Abstracts

Rationale: Structural magnetic resonance imaging (MRI) is a cornerstone of epilepsy evaluation. Identifying a visible causative anomaly is one of the main predictors of surgical outcome. Despite this, many are diagnosed with MR negative focal epilepsy, even with high quality imaging interpreted by experts, prompting complex and invasive investigations. This is even more true in young children where incomplete myelination occults the findings of focal cortical dysplasia (FCD). Additional imaging markers of FCD may improve access to surgical management and prognosis. A particularly visible MRI phenotype was noted in an infant, like the one described in Epilepsia 2005; 46(12):1988-92 and was specifically sought in subsequent cases of epilepsy in infants.

Methods: Consecutive subjects evaluated for surgical management of drug-resistant infantile-onset epilepsy were identified. For those whose initial MRIs were initially reported as normal, early ( < 12 months) MRIs were reviewed by the treating epileptologist for the presence of locally advanced myelination. Investigations were otherwise completed according to usual local practices. Abnormalities were compared with subsequent imaging.

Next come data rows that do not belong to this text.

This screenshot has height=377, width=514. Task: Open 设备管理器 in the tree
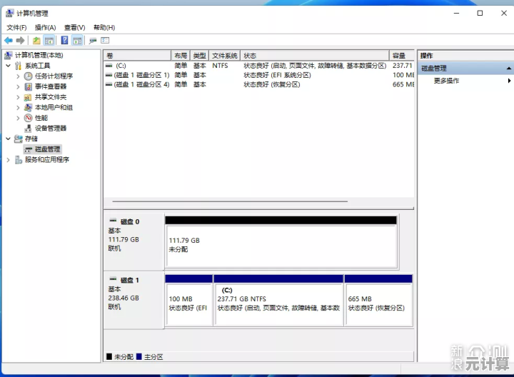pyautogui.click(x=50, y=129)
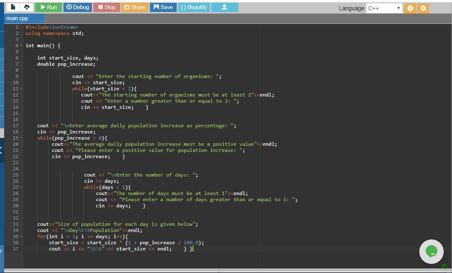Open the green chat bubble widget

pyautogui.click(x=431, y=251)
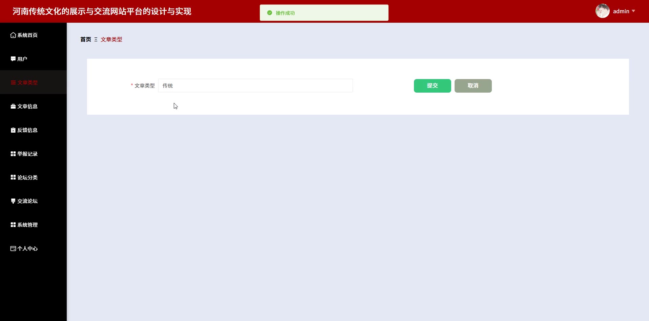Open the admin avatar picture
The height and width of the screenshot is (321, 649).
pos(603,11)
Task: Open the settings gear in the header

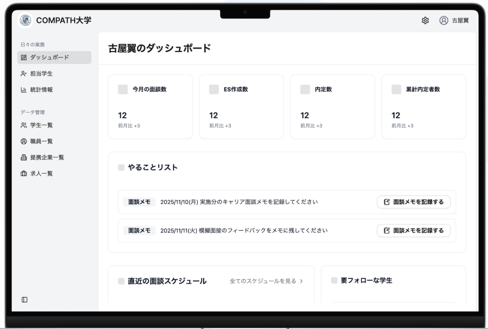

Results: Three additional cases of infantile-onset epilepsy were identified. The first subject’s initial MRI had readily identifiable abnormalities which were not initially reported. MRI at 26 months demonstrated subtle changes consistent with type II FCD. PET was unrevealing. Pathology revealed FCD IIa and the subject remains seizure free a year later. Subject 2 was diagnosed with FCD on MRI at 25 months, with early-life MRI reported normal. Review of this MRI revealed similar WM changes as subject 1. PET revealed congruent hypometabolism. Resection revealed FCD IIb, and the subject remains seizure free 9 months later. Subjects 3 and 4 were siblings with familial focal epilepsy. Bifrontal dysplasia was suspected in subject 3 initially. Review of the initial MRI revealed similar WM changes only in one frontal lobe, and 3T MRI confirmed unilateral involvement. Subject 4 had multiple previous MRIs, all reported normal. Review of the initial MRI revealed similar WM abnormalities, with findings of FCD II with transmantle sign confirmed on repeat MRI. Subject 3 and 4 had PET hypometabolism congruent with the suspected lesions. FCD IIa was demonstrated in both, and they remain seizure-free about 4 and 5 months later.

Conclusions: In epilepsy due to FCD II, MRI in the infantile period may reveal FCD as an area of locally advanced subcortical myelination, most visible on T2w sequences but usually not reported. This may be easily seen even on low quality imaging, especially in areas with little myelination such as the anterior frontal lobe. This may allow for earlier identification of FCD or, as suggested by Cross et al, to identify the presence or extent of FCD on later MRIs when the lesion may become harder to detect. Additionally, the identification of abnormal oligodendrocyte development in what is thought to be mostly a neuronal process may help advance the understanding of the epileptogenicity of FCD.

Funding: Please list any funding that was received in support of this abstract.: None.